Given text =>
begin
Hmm. Speaking as both a dancer and a dance teacher, there will always be some that have to work so much harder to get half as good as others (and similarly, some people who will be at a natural advantage). But that doesn't mean that you can still become a decent dancer - it just takes practice and good training. It is definately NOT 'just suited for certain people'
Some teachers will mentally dismiss dance students that look like they have 'learning difficulties' but in my opinion this is because they don't have the patience to work with the basics. You gotta start with a good foundation, you know?
For example, most great dancers are blessed with an excellent sense of rhythm/musicology - most 'normal' people have varying levels of this (very few are totally tone/rhythm deaf). So what you teacher should do at this point is just work on your musicology - start by knowing how to pick out the rhythms, then doing simple choreography that basically goes beat for beat (eg stepping). As you get better and have to concentrate less on the music, you can learn to start layering and mixing up steps (eg choreography that accents/travels on off beats rather than on the beat). The trick is ALWAYS to start off simple. Then work with that will you're 100% comfortable with it - then you go up a notch on the challenge meter, work with that till you're 100% comfortable, go up another notch etc etc.
end
Source data =>
begin
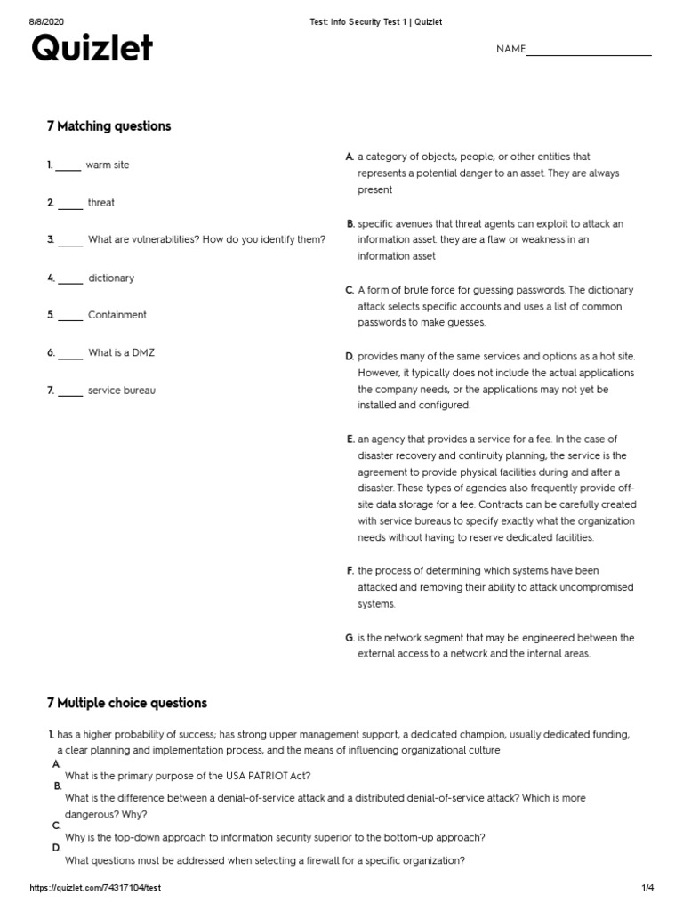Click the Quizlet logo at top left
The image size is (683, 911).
[x=92, y=50]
end
Problem statement => Reproduce the dance-training text in full, word for word.

Solution for this task =>
Hmm. Speaking as both a dancer and a dance teacher, there will always be some that have to work so much harder to get half as good as others (and similarly, some people who will be at a natural advantage). But that doesn't mean that you can still become a decent dancer - it just takes practice and good training. It is definately NOT 'just suited for certain people'
Some teachers will mentally dismiss dance students that look like they have 'learning difficulties' but in my opinion this is because they don't have the patience to work with the basics. You gotta start with a good foundation, you know?
For example, most great dancers are blessed with an excellent sense of rhythm/musicology - most 'normal' people have varying levels of this (very few are totally tone/rhythm deaf). So what you teacher should do at this point is just work on your musicology - start by knowing how to pick out the rhythms, then doing simple choreography that basically goes beat for beat (eg stepping). As you get better and have to concentrate less on the music, you can learn to start layering and mixing up steps (eg choreography that accents/travels on off beats rather than on the beat). The trick is ALWAYS to start off simple. Then work with that will you're 100% comfortable with it - then you go up a notch on the challenge meter, work with that till you're 100% comfortable, go up another notch etc etc.